“Georgia Peach” Doris Hilton stands in front of a huge glossy vinyl banner emblazoned with her fathers classic extravagant “Hilton Promotions” logo. Trying to blaze her own trail managing talent instead of booking events Doris has pinned her hopes of singular professional recognition on two giant bulls from the lone star state. Entering from either side of the screen only accentuates how different these two Texas boys are… and I’m not even talking about the color of their skin. Salt of the earth country boy Gordy Lovett strides in on his turquoise roach killers with his trusty bull rope in hand. Former collegiate super athlete Felton Bigsby is dressed in a pair of crisp burnt orange trousers and a surely custom tailored white dress shirt. His elegant gold sunglasses probably cost more than every truck Gordy has ever owned combined.
That’s precisely two trucks, by the by.
Smooth as unsalted butter Doris addresses the camera “These two fine gentlemen have had several come to Jesus meetings with myself over the last several weeks and I do believe if not on the same page these two find themselves begrudgingly within the same chapter, as it were. That being said, they each have a little something to say about the rather appropriate situation we find ourselves in this holiday season… “
The Cow Punchin Cowpuncher wipes a dribble of tobacco juice on the back of his hand then directly across the front of his “Grandma Got Run Over By A Reindeer” custom cut crop top. “BOAH lemme tell y’all hwhat this here Christmas has given ol’ Gordy a BLANK CHECK to work out his emotional baggage and dole out a little random rope swangin’ violence upon literally any of the crackpot, bleach blond, stage magician, super villain, cartoon and SEX PERVERT this here promotion has to offer? BAH GAWD, I GOT A DANG OL’ LOT OF BAGGAGE, BROTHER! My homelife growin up was a damn WRECK, y’all… A WRECK!”
A pause in the shouting and tobacco juice spray allows Felton to step forward. He plucks his sunglasses off and hangs them from the neck of his shirt. “You hear that mess right there? That’s on it’s way for yall, man. This six foot plus stack of angry, frustrated… got damn droolin-ass cowboy is trained on this entire roster. That’s what’s been perpetrated on yall. That aint all though.”
Bigsby pauses to allow everyone to get a good look. “Record settling athletic potential just waiting to be unleashed, baby… the NFL’s loss is Classic Wrestling’s gain, son.
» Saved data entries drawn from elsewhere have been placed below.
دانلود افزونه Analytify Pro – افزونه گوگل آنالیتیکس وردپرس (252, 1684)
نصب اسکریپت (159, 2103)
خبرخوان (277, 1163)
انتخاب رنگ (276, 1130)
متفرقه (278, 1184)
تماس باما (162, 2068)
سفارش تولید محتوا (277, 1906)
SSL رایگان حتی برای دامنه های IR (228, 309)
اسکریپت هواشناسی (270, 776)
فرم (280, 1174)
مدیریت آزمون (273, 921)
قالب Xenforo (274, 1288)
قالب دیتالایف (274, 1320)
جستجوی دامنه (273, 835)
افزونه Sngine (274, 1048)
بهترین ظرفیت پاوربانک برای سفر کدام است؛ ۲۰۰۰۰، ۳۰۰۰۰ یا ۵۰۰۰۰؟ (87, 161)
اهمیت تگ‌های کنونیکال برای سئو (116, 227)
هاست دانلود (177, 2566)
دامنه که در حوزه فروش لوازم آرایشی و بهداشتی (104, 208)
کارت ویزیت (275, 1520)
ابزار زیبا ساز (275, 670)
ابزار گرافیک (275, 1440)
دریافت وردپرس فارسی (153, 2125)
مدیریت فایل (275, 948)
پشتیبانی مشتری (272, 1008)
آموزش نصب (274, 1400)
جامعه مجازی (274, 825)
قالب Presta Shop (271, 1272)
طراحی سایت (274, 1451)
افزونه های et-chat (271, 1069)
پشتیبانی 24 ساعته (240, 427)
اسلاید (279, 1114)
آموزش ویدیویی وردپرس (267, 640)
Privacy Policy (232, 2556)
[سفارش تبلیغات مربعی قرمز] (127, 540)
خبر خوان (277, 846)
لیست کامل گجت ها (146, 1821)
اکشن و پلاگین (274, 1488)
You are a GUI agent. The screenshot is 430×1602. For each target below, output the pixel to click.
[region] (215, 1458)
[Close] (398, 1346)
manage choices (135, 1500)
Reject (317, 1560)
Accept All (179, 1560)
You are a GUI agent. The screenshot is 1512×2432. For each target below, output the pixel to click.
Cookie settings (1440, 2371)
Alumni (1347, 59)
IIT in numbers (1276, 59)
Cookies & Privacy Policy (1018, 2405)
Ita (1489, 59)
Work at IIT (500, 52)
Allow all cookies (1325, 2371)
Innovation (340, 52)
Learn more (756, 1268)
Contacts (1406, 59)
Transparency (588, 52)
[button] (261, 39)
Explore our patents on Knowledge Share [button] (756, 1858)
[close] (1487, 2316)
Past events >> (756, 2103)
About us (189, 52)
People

Trial and error, beta testing, workin’ out the kinks. However you want to put it, that’s what we been doin’. And like Mrs. Hilton mentioned, this mysterious holiday extravaganza nonsense offers opportunity. Or like the cowboy out it… a blank check.” Felton’s smile is part grin, part snarl.
“WE’RE BUYIN’ OUR OWN DAMN GIFTS THIS YEAR, BOAH!” Gordy shouts.
Felton is quick to turn to face his stablemate. “Yeeeeah man. I could be wrestling, you could be wrestling. Maybe Hilton Promotions goes out there and shows why we got the tag team skills to pay them bills. Or… or maybe we fight each other? I don’t know man, just putin’ that out into the ether… you know.” He chuckles as he folds his arms and does his best to ignore the icecold look his manageress is giving him.
Not one to walk past an opportunity to bow up to absolutely anyone or anything, Gordy takes one aggressive step forward into Felton’s personal space. “BOAH lemme tell ya’ I aint never had one of them rich boah christmases, ya know man? Ain’t never had the means growin’ up to be greedy. This year? I WANT IT ALL! I’LL TAKE OPTIONS A, B, C AND GOT DANG OL’ D… you know why BOAH?! Just stand there and be pretty now, I’ll tell ‘em!” Before he can hollar another word Doris takes a step between the two men, silently making her presence known once again.
“Because Hilton Promotions is officially open for business and ready for anything. And darlin’… we’re takin’ everything. Put my boys to the test. Every broken bone will be like gifts in their Texas sized stockings!”
“Houston Strong, baby, stronger every day.” Felton pops his sunglasses back on his face and mean-mugs the way people his size and station get away with. “SEE Y’ALL AT THE CHRISTMAS PARTY!” Gordy lets out a wild, feral whoop and a hollar before lunging at the camera bullrope first.